About this exercise: Return the opening lines of the material, word for word. End with the line that contains "This screenshot has height=896, width=1357.".
======== Information shown ========
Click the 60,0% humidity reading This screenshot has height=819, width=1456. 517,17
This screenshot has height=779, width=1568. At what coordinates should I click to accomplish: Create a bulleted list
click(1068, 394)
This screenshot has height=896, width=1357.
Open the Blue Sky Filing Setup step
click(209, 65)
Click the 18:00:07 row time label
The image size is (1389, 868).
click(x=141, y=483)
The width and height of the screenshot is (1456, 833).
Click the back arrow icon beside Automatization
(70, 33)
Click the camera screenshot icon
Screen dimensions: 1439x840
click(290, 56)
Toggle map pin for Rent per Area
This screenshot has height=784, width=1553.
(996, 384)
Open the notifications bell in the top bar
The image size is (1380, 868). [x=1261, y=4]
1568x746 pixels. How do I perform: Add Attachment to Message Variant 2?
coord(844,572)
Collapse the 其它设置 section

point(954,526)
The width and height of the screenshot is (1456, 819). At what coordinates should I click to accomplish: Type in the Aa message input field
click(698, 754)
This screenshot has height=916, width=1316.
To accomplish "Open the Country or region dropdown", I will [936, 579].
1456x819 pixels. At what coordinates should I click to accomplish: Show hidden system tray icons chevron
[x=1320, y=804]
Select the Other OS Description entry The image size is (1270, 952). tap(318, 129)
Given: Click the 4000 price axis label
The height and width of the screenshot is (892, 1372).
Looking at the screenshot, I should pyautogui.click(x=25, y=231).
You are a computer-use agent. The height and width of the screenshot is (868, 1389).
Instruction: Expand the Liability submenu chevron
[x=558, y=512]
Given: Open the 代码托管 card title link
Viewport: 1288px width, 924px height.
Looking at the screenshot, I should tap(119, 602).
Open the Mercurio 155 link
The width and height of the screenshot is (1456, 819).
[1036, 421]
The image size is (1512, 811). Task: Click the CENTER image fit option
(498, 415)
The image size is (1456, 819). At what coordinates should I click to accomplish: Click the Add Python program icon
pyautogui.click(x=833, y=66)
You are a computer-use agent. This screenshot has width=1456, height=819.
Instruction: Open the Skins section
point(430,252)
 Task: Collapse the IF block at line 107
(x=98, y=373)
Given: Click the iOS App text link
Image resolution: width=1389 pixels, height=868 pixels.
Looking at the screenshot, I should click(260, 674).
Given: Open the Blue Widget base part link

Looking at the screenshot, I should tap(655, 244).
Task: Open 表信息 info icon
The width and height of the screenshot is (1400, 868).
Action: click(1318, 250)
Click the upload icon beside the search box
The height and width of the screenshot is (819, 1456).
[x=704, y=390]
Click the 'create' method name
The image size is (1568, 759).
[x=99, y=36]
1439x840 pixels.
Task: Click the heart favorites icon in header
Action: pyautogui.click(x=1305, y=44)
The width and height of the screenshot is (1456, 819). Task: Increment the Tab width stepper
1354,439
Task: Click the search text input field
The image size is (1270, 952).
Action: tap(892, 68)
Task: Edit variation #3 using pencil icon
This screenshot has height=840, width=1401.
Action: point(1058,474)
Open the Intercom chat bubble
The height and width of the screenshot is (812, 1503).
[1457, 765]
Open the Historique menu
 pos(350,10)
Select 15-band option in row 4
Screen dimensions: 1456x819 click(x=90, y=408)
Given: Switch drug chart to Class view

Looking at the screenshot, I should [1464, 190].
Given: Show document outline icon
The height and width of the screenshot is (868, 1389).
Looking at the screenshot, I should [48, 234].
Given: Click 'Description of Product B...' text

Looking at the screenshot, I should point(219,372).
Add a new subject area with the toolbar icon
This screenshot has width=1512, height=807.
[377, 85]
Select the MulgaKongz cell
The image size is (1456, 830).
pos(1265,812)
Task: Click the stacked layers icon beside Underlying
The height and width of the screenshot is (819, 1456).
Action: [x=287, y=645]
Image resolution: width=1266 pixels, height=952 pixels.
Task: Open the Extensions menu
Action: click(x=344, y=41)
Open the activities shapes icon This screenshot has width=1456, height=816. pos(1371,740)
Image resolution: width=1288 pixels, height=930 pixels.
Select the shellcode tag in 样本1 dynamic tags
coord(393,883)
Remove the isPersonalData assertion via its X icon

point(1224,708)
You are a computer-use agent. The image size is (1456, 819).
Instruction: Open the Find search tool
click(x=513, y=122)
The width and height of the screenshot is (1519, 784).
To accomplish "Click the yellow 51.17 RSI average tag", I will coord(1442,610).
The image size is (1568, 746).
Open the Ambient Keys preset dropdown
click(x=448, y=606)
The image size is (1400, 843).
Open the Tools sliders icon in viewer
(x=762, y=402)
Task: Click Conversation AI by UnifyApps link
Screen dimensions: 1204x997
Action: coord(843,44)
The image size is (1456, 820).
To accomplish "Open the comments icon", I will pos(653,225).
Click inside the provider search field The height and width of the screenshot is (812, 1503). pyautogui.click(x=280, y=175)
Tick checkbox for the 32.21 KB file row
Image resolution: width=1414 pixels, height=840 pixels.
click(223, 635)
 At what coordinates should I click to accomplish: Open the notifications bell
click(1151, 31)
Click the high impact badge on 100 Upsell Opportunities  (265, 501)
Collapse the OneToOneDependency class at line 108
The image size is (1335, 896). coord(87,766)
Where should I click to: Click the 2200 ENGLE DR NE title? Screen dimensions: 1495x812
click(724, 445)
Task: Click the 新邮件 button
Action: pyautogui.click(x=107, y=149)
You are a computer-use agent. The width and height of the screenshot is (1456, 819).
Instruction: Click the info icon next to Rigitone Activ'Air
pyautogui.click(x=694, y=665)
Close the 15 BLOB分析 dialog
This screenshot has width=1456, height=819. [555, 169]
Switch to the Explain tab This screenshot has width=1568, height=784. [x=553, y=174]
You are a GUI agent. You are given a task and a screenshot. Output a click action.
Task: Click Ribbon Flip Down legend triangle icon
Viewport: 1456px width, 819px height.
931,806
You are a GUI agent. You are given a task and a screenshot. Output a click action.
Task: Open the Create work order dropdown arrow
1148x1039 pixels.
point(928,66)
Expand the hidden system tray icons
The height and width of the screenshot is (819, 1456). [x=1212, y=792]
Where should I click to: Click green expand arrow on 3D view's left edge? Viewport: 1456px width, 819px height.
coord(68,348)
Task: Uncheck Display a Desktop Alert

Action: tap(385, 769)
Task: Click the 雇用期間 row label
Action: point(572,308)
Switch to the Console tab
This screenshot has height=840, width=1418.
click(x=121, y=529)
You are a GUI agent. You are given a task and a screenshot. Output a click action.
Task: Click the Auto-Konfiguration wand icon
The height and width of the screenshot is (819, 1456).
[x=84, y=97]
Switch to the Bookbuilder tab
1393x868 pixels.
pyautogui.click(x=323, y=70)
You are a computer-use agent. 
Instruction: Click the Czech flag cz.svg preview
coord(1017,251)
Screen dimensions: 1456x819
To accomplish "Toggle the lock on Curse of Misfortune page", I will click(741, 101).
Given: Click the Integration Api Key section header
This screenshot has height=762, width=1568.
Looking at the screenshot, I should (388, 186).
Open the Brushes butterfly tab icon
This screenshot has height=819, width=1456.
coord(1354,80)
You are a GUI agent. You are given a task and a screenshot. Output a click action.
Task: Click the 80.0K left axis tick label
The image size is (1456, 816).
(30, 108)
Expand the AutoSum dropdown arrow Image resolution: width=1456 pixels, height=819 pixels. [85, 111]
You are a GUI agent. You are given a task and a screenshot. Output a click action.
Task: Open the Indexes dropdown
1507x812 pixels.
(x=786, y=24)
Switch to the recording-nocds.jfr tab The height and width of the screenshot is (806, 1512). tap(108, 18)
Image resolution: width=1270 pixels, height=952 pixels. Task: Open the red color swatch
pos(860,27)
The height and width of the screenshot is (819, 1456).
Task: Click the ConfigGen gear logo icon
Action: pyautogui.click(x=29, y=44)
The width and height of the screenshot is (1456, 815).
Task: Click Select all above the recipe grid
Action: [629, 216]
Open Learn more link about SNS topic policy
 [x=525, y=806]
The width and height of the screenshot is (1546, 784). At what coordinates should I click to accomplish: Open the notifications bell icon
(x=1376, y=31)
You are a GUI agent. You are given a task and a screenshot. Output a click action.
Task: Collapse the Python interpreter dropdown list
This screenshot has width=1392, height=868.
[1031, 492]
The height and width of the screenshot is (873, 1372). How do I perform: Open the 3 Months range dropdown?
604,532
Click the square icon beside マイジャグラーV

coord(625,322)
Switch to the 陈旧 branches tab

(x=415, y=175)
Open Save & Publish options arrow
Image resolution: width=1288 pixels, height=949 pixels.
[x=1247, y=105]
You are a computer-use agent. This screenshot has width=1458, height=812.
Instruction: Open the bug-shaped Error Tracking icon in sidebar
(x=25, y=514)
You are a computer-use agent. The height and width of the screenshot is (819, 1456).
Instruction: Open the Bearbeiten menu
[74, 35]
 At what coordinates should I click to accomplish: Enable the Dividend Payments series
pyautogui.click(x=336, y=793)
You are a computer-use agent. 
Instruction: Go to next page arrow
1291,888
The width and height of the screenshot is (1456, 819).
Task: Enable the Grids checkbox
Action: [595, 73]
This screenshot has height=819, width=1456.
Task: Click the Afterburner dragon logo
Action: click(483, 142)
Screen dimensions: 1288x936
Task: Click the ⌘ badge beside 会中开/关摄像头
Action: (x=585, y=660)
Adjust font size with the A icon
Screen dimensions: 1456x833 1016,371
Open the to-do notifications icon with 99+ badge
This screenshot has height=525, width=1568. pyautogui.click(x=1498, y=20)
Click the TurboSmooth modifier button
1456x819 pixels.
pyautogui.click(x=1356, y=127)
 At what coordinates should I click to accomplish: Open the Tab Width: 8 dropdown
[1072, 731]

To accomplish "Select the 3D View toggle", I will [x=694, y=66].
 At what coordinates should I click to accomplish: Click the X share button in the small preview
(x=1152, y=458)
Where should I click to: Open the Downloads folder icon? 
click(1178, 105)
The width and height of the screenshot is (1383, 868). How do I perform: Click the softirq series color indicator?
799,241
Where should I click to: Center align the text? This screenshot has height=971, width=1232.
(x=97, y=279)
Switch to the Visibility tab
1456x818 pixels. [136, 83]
========
Written response:
Click the 60,0% humidity reading This screenshot has height=819, width=1456. 517,17
This screenshot has height=779, width=1568. At what coordinates should I click to accomplish: Create a bulleted list
click(1068, 394)
This screenshot has height=896, width=1357.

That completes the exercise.